“Sempre considerei meu trabalho outra atividade de algum tipo”, observou o artista Donald Judd. “Eu certamente não achava que estava fazendo escultura.” Um dos principais expoentes do minimalismo americano, Judd recusou qualquer tentativa de rotular sua obra. A abordagem revolucionária à forma, materiais, métodos de trabalho e exibição foi além do conjunto dos termos existentes em meados do século Nova York.

Quem passar pela cidade até 11 de julho, poderá conferir a primeira grande retrospectiva americana dedicada ao artista em mais de três décadas: Judd reúne 70 obras, entre escultura, pintura e desenho deste artista que mudou a linguagem da escultura moderna.
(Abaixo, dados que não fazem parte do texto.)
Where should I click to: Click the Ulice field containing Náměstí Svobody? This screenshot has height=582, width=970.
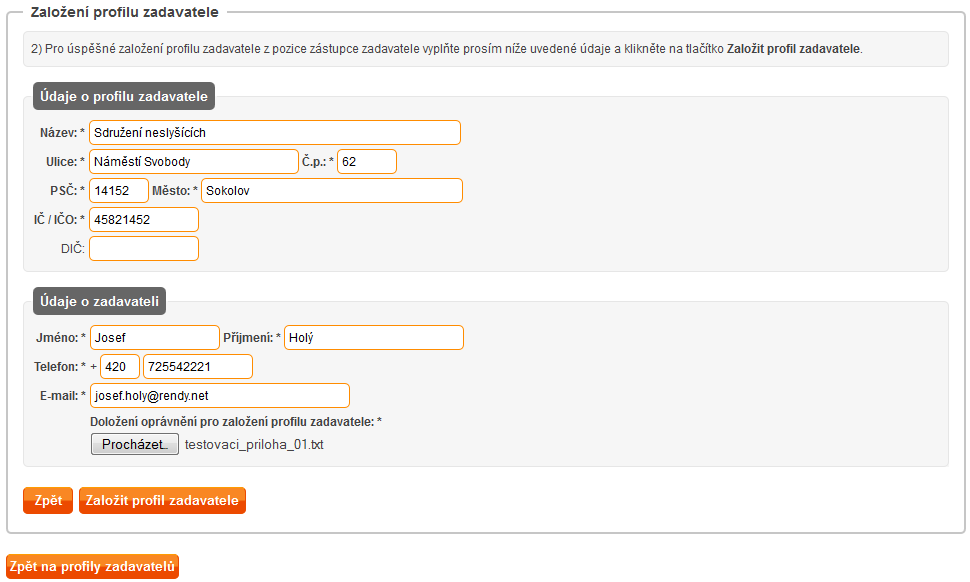click(194, 161)
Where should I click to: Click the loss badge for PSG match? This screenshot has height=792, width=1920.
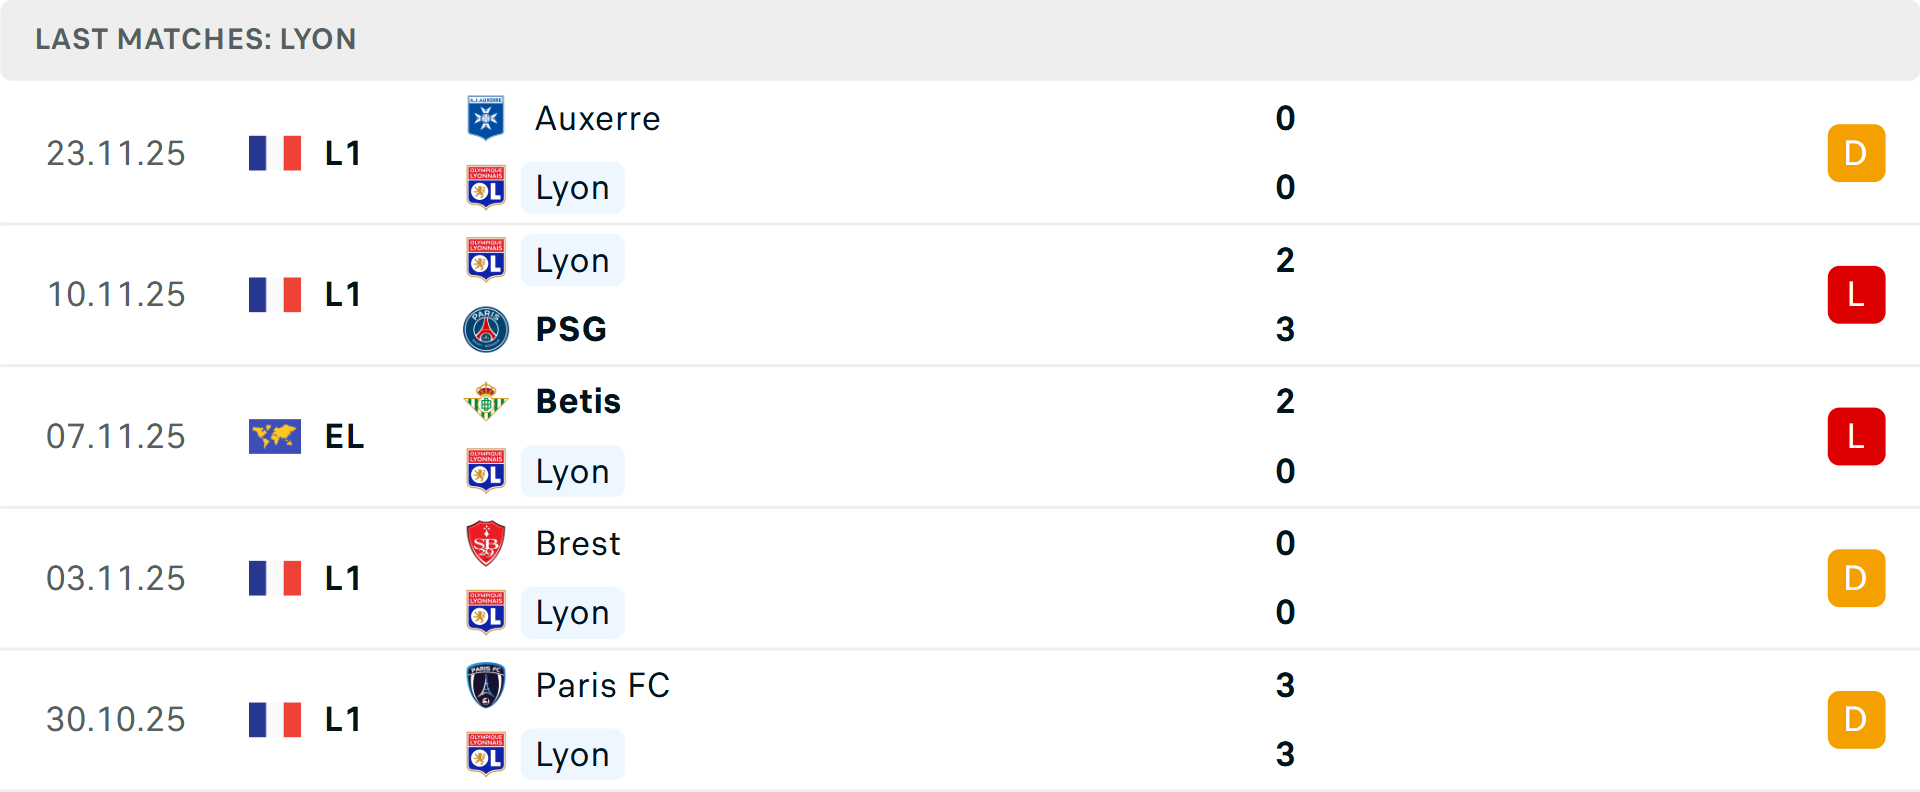pyautogui.click(x=1855, y=295)
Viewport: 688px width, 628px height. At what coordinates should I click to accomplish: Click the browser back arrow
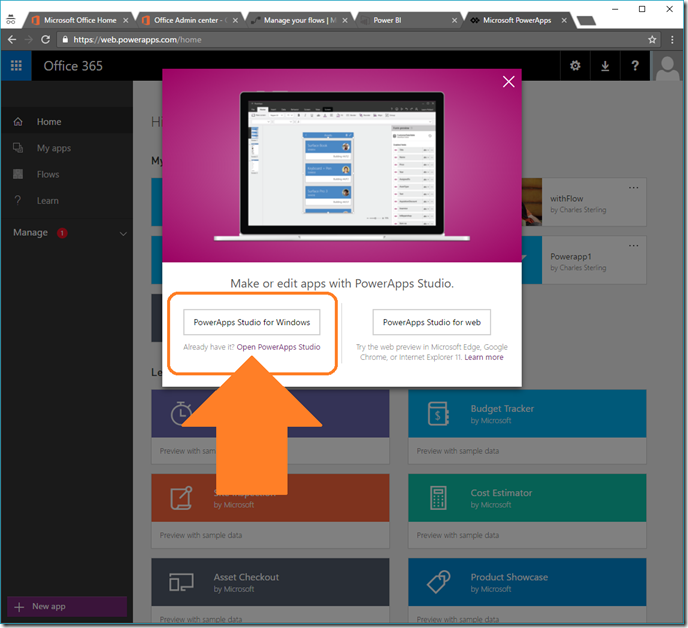[12, 40]
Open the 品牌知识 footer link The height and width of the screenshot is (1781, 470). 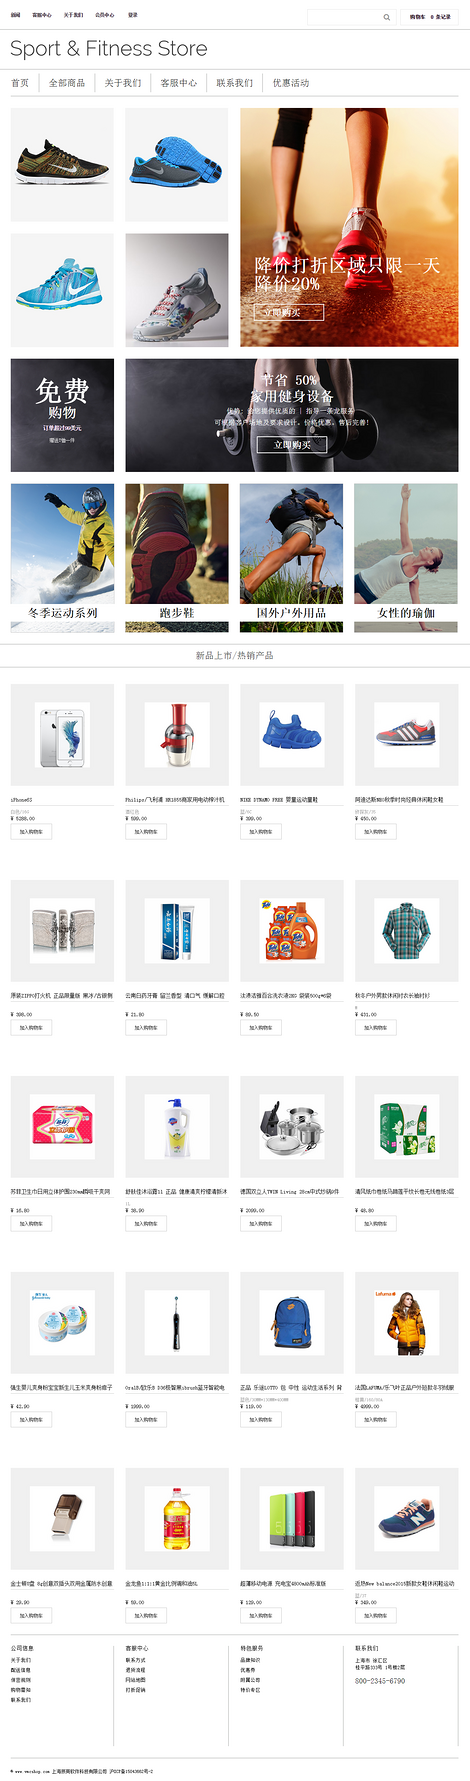point(250,1660)
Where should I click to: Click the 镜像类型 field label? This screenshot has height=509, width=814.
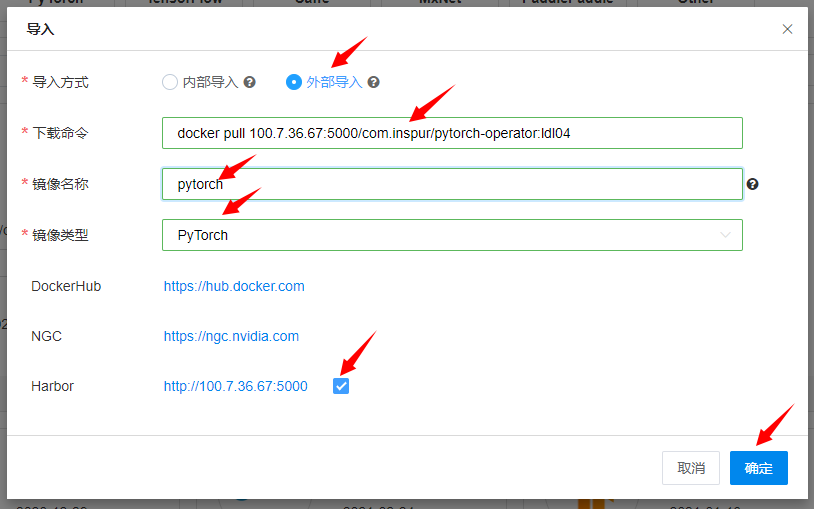(x=61, y=235)
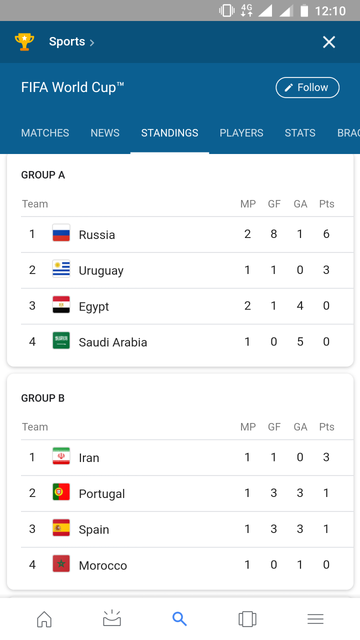This screenshot has width=360, height=640.
Task: Switch to the Matches tab
Action: point(45,133)
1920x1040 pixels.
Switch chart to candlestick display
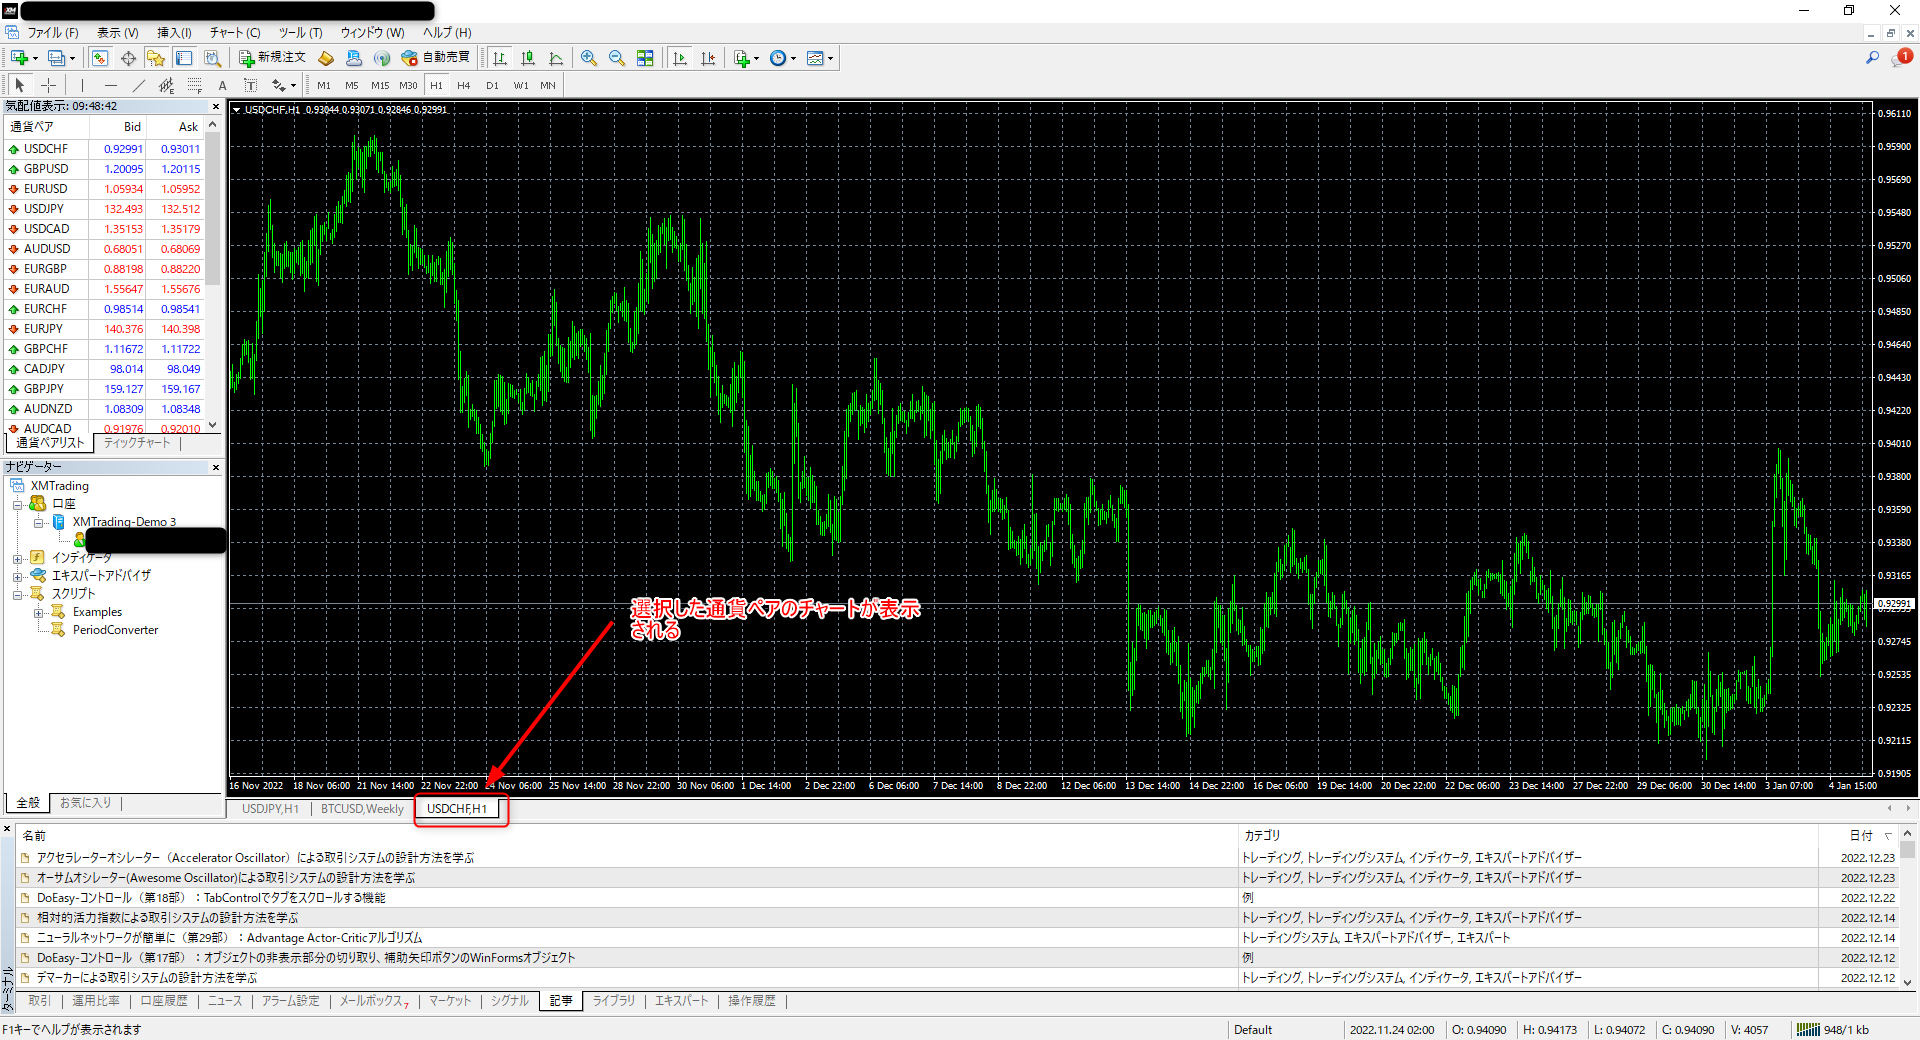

Donald Judd (1928–1994) iniciou sua carreira trabalhando como pintor enquanto estudava história da arte e escrevia críticas de arte. Integrante de uma geração de artistas que procurou superar as inovações do expressionismo abstrato, Judd passou de duas para três dimensões, para o que chamou de “espaço real”, abandonando o foco no gesto do artista. Em seus relevos construídos e peças de piso de madeira, ele estabeleceu um novo tipo de criação de objetos que rejeitava ilusão, narrativa e conteúdo metafórico.

A partir do anos 1960, o artista passou a usar materiais industriais, como alumínio, aço e acrílico. Não contente, passou a delegar a produção de seu trabalho a lojas de metal locais levando a arte à indústria sem medo. Com a ajuda desses fabricantes especializados, ele desenvolveu um vocabulário exclusivo de volumes retos e retilíneos, geralmente organizados em série. Nos anos seguintes, “caixas”, “pilhas” e “progressões” continuaram a aparecer como a estrutura principal para Judd introduzir diferentes combinações de cor e superfície. Vale conferir, ainda, a relação que o artista tinha com design e arquitetura.